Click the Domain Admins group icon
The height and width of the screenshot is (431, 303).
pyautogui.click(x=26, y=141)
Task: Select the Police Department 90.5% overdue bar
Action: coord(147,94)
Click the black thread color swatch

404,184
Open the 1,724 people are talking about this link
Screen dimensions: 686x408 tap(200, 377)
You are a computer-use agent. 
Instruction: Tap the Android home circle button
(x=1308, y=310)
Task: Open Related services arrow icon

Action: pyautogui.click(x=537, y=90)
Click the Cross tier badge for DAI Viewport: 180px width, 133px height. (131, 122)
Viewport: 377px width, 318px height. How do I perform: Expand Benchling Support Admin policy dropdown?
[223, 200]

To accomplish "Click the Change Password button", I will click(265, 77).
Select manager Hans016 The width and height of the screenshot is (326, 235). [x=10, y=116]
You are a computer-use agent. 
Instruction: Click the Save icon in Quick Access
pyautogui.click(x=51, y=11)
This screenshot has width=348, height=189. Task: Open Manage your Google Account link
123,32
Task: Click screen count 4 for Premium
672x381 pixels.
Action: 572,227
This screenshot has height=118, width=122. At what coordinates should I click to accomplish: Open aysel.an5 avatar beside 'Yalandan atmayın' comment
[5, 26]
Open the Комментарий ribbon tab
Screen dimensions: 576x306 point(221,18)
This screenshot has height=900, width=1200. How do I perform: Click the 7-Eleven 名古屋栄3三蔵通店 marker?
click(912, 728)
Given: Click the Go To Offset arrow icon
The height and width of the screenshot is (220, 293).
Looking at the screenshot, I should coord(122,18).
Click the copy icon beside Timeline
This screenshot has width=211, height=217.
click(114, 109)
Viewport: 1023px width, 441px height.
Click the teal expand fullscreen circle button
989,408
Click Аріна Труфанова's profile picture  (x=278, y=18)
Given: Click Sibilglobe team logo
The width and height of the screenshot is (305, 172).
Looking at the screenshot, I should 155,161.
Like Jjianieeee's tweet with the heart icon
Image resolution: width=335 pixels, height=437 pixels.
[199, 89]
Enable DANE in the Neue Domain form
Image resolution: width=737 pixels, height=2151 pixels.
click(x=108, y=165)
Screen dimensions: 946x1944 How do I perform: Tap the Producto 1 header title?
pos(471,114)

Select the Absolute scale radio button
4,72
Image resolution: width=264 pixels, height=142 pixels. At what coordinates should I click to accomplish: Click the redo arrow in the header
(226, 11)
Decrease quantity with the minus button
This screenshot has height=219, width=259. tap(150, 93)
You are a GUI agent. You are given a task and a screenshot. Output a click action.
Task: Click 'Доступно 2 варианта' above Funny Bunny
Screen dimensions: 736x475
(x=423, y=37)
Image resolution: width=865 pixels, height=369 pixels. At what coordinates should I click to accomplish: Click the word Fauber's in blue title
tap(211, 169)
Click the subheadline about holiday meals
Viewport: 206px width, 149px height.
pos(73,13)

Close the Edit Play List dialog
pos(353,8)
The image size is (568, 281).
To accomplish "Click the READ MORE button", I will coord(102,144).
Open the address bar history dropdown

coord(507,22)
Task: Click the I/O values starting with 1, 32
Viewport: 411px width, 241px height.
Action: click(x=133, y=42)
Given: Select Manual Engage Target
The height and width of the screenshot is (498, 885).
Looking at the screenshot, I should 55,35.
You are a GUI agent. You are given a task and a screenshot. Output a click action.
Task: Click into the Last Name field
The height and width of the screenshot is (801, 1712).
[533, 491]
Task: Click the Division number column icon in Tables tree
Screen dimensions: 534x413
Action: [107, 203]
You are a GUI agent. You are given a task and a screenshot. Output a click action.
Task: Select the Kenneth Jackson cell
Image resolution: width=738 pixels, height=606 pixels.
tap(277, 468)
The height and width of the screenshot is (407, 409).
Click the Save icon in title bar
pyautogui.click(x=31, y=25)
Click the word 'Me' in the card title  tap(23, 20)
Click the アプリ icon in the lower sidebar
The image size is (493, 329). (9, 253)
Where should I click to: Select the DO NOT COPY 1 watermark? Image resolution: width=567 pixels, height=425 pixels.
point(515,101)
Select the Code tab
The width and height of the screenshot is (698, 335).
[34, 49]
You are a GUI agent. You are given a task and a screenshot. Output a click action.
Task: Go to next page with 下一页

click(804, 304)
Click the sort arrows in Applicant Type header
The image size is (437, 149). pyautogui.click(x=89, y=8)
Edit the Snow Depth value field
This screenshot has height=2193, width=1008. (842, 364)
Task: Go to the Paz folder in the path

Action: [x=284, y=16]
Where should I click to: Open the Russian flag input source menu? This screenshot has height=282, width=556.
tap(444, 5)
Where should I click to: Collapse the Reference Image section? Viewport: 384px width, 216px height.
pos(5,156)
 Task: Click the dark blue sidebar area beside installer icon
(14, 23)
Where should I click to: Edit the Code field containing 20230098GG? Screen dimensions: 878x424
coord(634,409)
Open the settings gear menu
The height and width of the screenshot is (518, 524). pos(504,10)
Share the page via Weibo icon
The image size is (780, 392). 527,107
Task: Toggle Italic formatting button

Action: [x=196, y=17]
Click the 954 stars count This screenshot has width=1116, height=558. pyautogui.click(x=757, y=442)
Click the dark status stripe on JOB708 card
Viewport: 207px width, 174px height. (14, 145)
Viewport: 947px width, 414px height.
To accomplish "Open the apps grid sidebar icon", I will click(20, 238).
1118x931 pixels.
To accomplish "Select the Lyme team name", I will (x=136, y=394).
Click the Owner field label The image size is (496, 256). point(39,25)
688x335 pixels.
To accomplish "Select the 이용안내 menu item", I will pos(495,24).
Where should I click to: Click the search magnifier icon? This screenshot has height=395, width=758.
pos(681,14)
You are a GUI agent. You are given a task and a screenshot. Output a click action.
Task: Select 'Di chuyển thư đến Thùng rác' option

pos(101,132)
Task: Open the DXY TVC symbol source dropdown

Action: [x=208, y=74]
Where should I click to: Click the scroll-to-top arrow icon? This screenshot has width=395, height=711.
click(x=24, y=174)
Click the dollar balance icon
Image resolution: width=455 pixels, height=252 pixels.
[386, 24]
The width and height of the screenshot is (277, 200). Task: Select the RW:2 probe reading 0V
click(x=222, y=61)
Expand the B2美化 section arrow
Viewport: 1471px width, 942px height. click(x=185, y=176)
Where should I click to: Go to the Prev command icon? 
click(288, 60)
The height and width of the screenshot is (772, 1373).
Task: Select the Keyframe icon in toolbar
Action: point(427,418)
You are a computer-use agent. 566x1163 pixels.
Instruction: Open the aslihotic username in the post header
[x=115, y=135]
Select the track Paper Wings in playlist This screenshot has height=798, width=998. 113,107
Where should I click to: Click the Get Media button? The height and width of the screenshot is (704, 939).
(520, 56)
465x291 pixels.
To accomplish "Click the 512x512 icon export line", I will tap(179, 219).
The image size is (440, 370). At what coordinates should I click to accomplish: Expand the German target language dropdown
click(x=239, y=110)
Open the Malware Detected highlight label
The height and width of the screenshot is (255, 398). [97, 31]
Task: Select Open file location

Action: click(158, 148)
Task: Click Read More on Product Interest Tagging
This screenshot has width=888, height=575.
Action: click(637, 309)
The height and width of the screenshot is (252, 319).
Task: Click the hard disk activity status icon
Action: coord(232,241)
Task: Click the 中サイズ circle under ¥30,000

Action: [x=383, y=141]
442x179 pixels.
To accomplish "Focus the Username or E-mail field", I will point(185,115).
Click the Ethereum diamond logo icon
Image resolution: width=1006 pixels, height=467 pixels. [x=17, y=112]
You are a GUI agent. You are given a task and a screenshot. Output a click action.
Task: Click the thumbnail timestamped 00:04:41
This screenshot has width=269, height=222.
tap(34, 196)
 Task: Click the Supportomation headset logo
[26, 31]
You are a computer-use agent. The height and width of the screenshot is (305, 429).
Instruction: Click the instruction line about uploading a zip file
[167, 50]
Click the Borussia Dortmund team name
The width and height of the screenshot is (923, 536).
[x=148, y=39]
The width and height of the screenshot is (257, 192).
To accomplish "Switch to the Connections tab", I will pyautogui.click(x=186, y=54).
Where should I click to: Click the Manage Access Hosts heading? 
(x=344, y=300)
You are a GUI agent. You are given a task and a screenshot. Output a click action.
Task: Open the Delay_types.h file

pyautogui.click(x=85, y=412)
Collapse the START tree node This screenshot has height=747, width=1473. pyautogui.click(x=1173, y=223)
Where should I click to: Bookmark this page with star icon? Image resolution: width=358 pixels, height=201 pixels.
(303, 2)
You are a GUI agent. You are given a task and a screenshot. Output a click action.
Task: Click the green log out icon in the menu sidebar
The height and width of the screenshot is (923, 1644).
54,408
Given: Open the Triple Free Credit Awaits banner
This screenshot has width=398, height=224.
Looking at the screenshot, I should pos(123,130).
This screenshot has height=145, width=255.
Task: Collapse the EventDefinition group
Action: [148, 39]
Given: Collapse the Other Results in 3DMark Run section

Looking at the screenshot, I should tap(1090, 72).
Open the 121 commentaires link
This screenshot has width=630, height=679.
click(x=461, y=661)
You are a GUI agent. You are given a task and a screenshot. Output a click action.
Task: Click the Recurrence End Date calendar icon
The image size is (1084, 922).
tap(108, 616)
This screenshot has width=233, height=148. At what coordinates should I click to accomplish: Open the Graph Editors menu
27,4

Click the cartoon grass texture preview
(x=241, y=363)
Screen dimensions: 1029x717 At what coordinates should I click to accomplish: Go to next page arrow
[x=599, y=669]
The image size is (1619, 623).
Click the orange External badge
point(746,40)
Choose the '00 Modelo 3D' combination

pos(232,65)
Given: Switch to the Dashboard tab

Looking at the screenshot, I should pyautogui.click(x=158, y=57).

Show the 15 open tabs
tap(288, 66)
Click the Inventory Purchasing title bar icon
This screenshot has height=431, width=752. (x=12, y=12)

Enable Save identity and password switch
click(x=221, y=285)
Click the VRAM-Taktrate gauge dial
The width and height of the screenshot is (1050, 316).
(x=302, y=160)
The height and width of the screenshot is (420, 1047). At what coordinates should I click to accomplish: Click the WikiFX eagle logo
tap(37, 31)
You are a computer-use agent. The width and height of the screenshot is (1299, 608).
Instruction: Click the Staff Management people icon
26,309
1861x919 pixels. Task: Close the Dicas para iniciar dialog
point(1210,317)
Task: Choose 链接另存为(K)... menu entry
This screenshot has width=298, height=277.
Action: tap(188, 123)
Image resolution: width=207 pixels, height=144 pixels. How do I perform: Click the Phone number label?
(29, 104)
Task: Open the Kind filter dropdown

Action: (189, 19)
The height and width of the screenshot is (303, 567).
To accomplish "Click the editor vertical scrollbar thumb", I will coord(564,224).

+++

Look through the records above for the string "computer", then copy every line that has it.

[WRITTEN ANSWER]
You are a computer-use agent. 
You are a computer-use agent. 
You are a computer-use agent. 566x1163 pixels.
You are a computer-use agent. The height and width of the screenshot is (305, 429).
You are a computer-use agent. The width and height of the screenshot is (1299, 608).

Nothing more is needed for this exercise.